(1998; 88 pages)
5.5 Conservation of medicinal plants
The use of plants as medicines has been taken for granted on the assumption that the plants will be available on a continuing basis. However, many medicinal plants face extinction or severe genetic loss. The forty-first World Health Assembly (1988) adopted a resolution which endorsed the call for international cooperation and coordination to establish a basis for the conservation of medicinal plants to ensure that adequate quantities are available for future generations.

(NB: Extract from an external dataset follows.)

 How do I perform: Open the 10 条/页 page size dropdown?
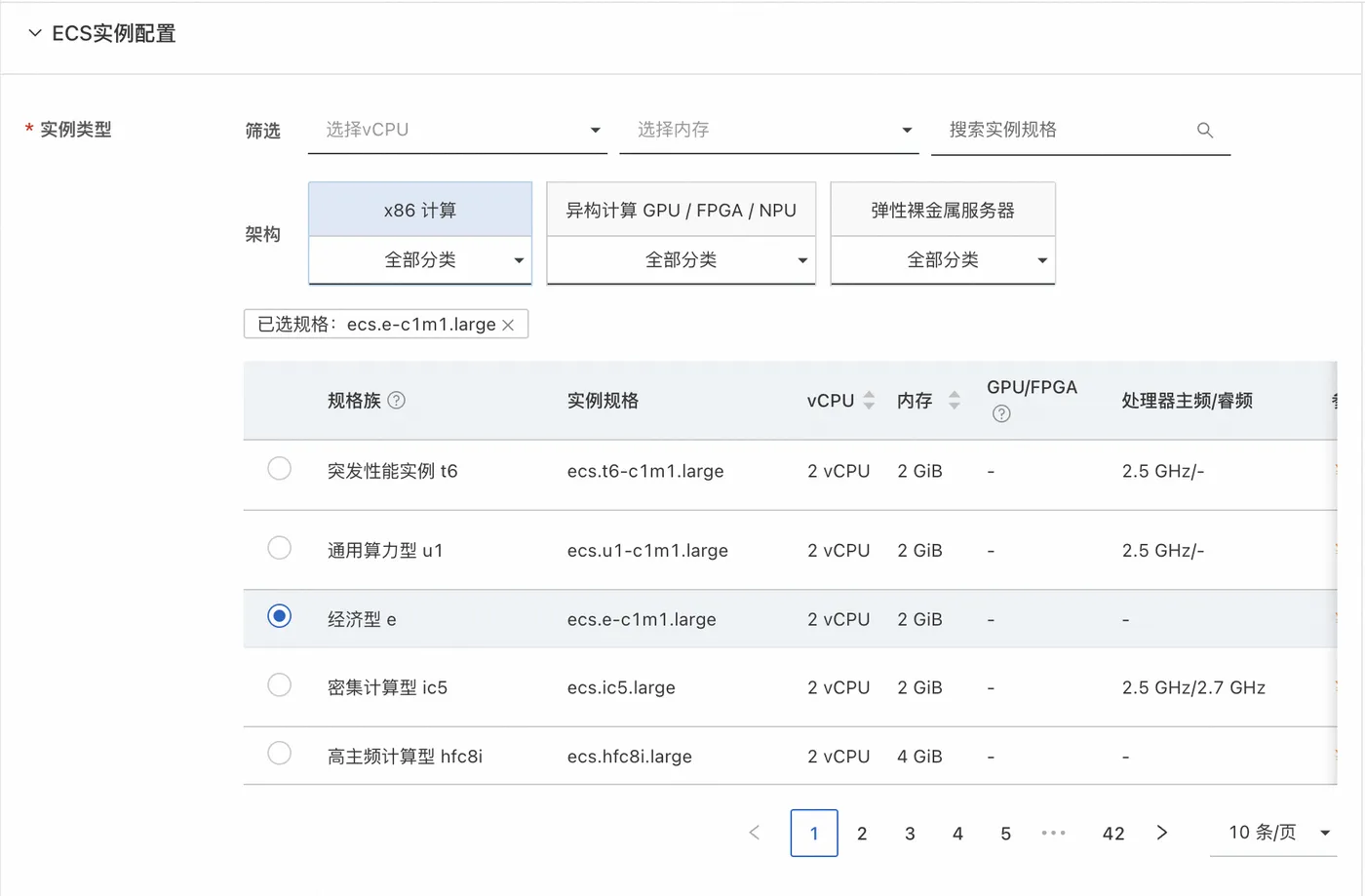(x=1273, y=833)
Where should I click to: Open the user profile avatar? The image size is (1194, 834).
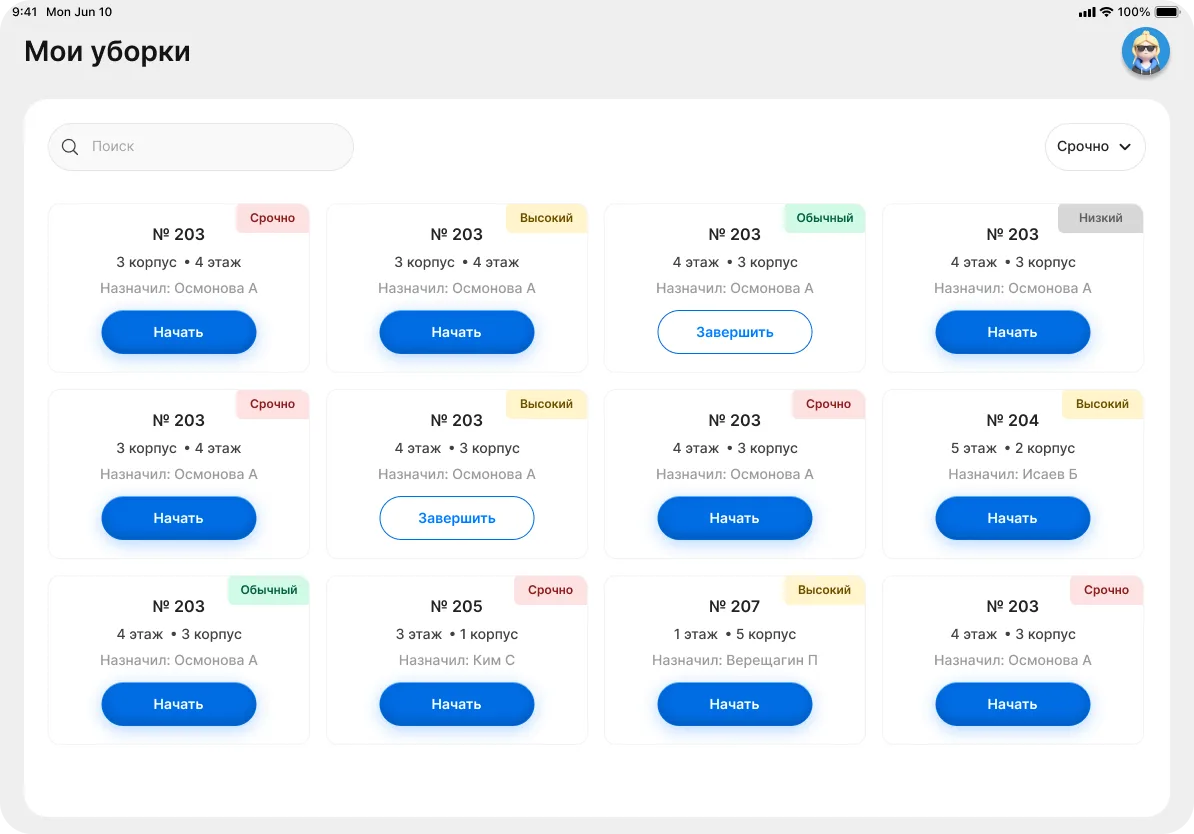pos(1145,52)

Each individual country is encouraged to develop programmes to preserve the continuing existence of local medicinal plants and, if applicable, to introduce additional plants through appropriate processes.
Guidelines on the conservation of medicinal plants prepared by WHO, IUCN (The World Conservation Union) and WWF (World Wide Fund for Nature) should be followed by Member States when a national programme on herbal medicine is prepared.
Medicinal plants are valuable natural and genetic resources and an inventory and survey of medicinal plants should be conducted in each country regularly. A list of endangered species of medicinal plant in each country should be prepared and actions for their protection and conservation should be taken, preferably by the Government, including the establishment of seed banks.
The cultivation of plants needed for medicinal purposes should be encouraged to ensure adequate local supply. Incentive schemes could be devised to support this.